==== Fragmento para leer ====

Le debemos todo al viejo Fuenmayor

En las dos primeras décadas del siglo XX en Colombia, en Barranquilla, ya se había consolidado la voz más auténtica y desafiante de la literatura colombiana: José Félix Fuenmayor.

Fundador de lo que luego se llamaría el Grupo de Barranquilla y contertulio de Ramón Vinyes, Leopoldo de la Rosa, Jaime Barrera Parra, José Umaña Bernal, Antolín Díaz, José Antonio Osorio Lizarazo, Pedro Juan Navarro, Castañeda Aragón, entre otros, Fuenmayor desató, porque no podría decirlo de otra manera, en sus cuentos y novelas, el esencial de la literatura que reconocemos en el Gran Caribe y acá incluyo el Sur de los Estados Unidos. Pero más allá de ese detalle escrupuloso sobre los habitantes, sus maneras y creencias, la vida cotidiana, la hermandad con la naturaleza y el mundo en general que reconocemos en esta tradición, llevó el lenguaje a un límite que hemos disfrutado en la figura más contemporánea de Raymond Carver. Lo que Carver hizo en la década de los setenta en adelante, en Colombia ya lo había hecho el viejo Fuenmayor.

====

Lo que harás
[1] Imprime sin cambios el pasaje del fragmento sobre Fuenmayor que comienza en las palabras "Fundador de lo" y termina después de "el viejo Fuenmayor.".
[2] Decide si cada afirmación concuerda con el fragmento sobre Fuenmayor; contesta sí o no y cita las palabras exactas del fragmento que lo determinan. (a) Fuenmayor fue contertulio de Ramón Vinyes. (b) Raymond Carver hizo lo suyo antes que Fuenmayor. (c) El autor incluye el Sur de los Estados Unidos en el Gran Caribe.
[3] Retoma el fragmento sobre Fuenmayor y prosíguelo a partir de su última oración.
Las filas no guardan ninguna relación con el fragmento sobre Fuenmayor.

==== Filas guardadas ====

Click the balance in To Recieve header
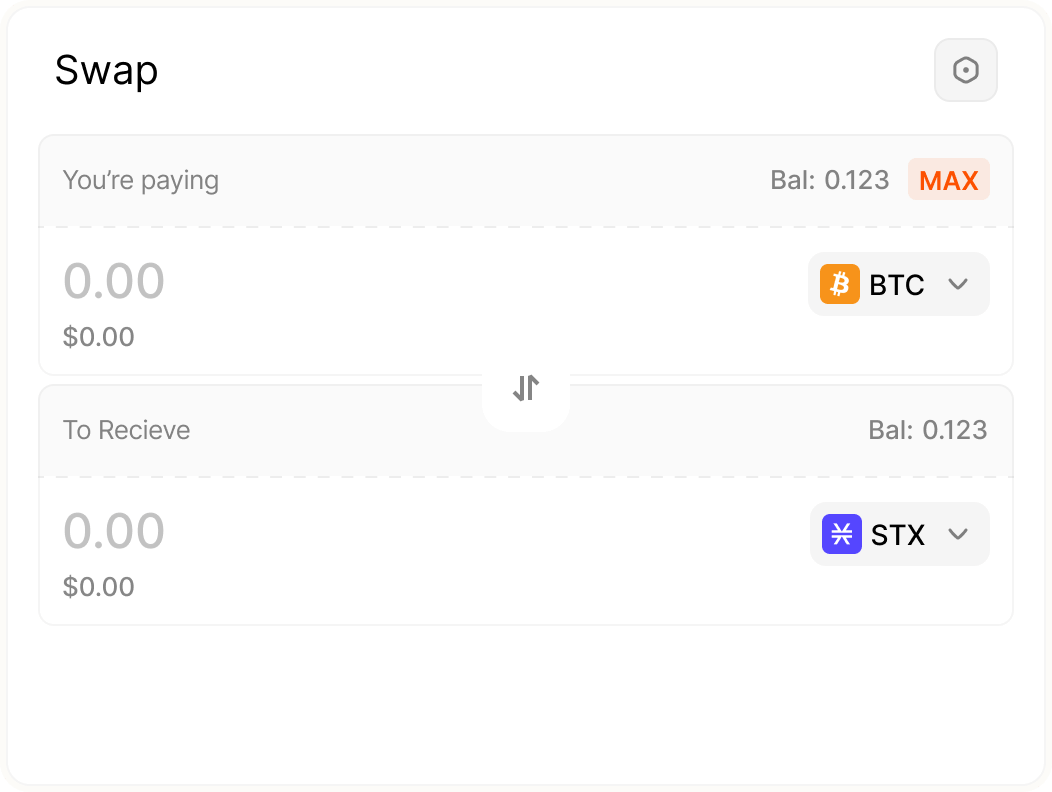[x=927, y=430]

====
==== Filas guardadas ====

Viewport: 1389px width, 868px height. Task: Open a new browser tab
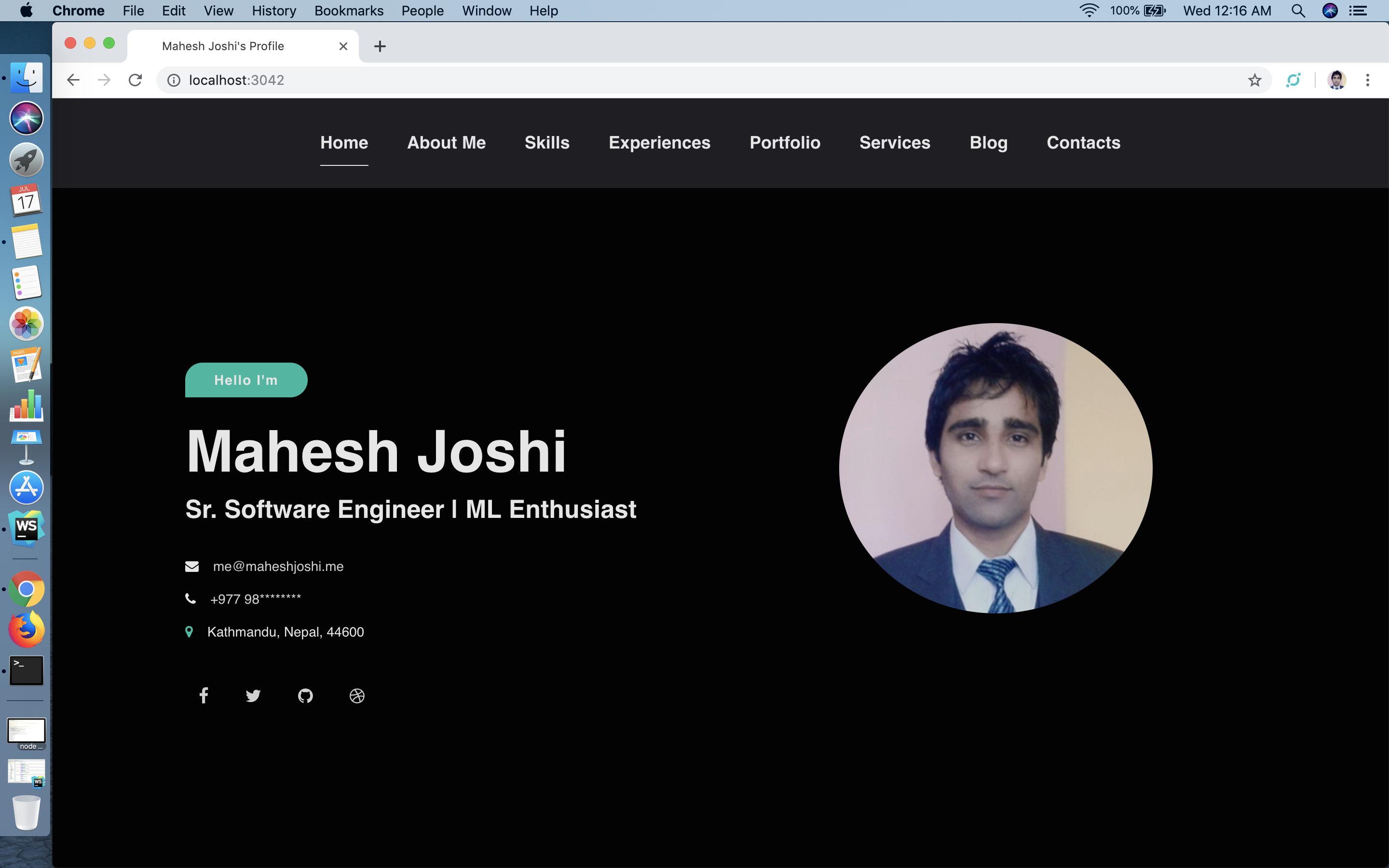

====

Resultados
[1]
Fundador de lo que luego se llamaría el Grupo de Barranquilla y contertulio de Ramón Vinyes, Leopoldo de la Rosa, Jaime Barrera Parra, José Umaña Bernal, Antolín Díaz, José Antonio Osorio Lizarazo, Pedro Juan Navarro, Castañeda Aragón, entre otros, Fuenmayor desató, porque no podría decirlo de otra manera, en sus cuentos y novelas, el esencial de la literatura que reconocemos en el Gran Caribe y acá incluyo el Sur de los Estados Unidos. Pero más allá de ese detalle escrupuloso sobre los habitantes, sus maneras y creencias, la vida cotidiana, la hermandad con la naturaleza y el mundo en general que reconocemos en esta tradición, llevó el lenguaje a un límite que hemos disfrutado en la figura más contemporánea de Raymond Carver. Lo que Carver hizo en la década de los setenta en adelante, en Colombia ya lo había hecho el viejo Fuenmayor.

[2]
(a) Sí: «contertulio de Ramón Vinyes».
(b) No: «Lo que Carver hizo en la década de los setenta en adelante, en Colombia ya lo había hecho el viejo Fuenmayor».
(c) Sí: «en el Gran Caribe y acá incluyo el Sur de los Estados Unidos».

[3]
Con su literatura asistimos a las cosas tal como son. No hay manera de hacerlas menos crudas para sus personajes. En los cuentos de Fuenmayor el centro se lo llevan los que pertenecen al margen, en una ruralidad primaria en la mayoría de los casos y, en otros, en el nacimiento de eso que llaman ciudad, tal como lo señala. Un hombre como Utria es constantemente burlado por sus patrones y por sus pares al querer usar vocablos más finos. El lenguaje tiene clase. Se nace en las cunas de los vocablos finos o no. De ahí que la capataza, en el relato titulado Utria se destapa, como llama Utria a la esposa del señor Manuel, al escucharle alguna expresión que no se compadecía con su condición, simplemente le suelte un “cállate animal”. Cruda como ella son los personajes de ese mundo donde la burla es pan cotidiano y donde la matonería se expone como un actuar consensuado y casi necesario para la convivencia.

Nadie puede pretender aquí lo que no es, así son la cosas, de ahí la autenticidad de la narración, de ahí, por ejemplo, que para un pobre hombre jornalero de finca, en Con el doctor afuera, su mayor posesión sea el taburete que le regaló el doctor y en el cual solo él puede sentarse. Un regalo que de inmediato sirve a su misma mujer para pordebajearlo: “Seguro que te lo dieron porque lo iban a botar”. No hay escapatoria para este hombre que tiene bien claro que no puede decir cómo son las personas y la razón es así, también sin anestesia: “A mí pregúntenme por una vaca, y ya estoy dando con las palabras que la pintan hasta mejor que un retrato.También un burro lo puedo explicar que lo reconocen en seguida solo o entre otros burros. Pero si es gente, después te salen con que como dijiste era equivocado, y es porque tú dices cómo lo viste pero no sabes cómo lo va a ver el otro; porque ni la gente está lo mismo siempre ni tampoco el que la ve está siempre lo mismo”.

José Félix Fuenmayor debería ser una celebración constante en nuestra literatura, ahí se junta el mundo que a pedazos vemos en el carnaval, el que oculta y destapa el disfraz como lo hiciera también Ramón Illán Bacca. Le debemos todo al viejo Fuenmayor.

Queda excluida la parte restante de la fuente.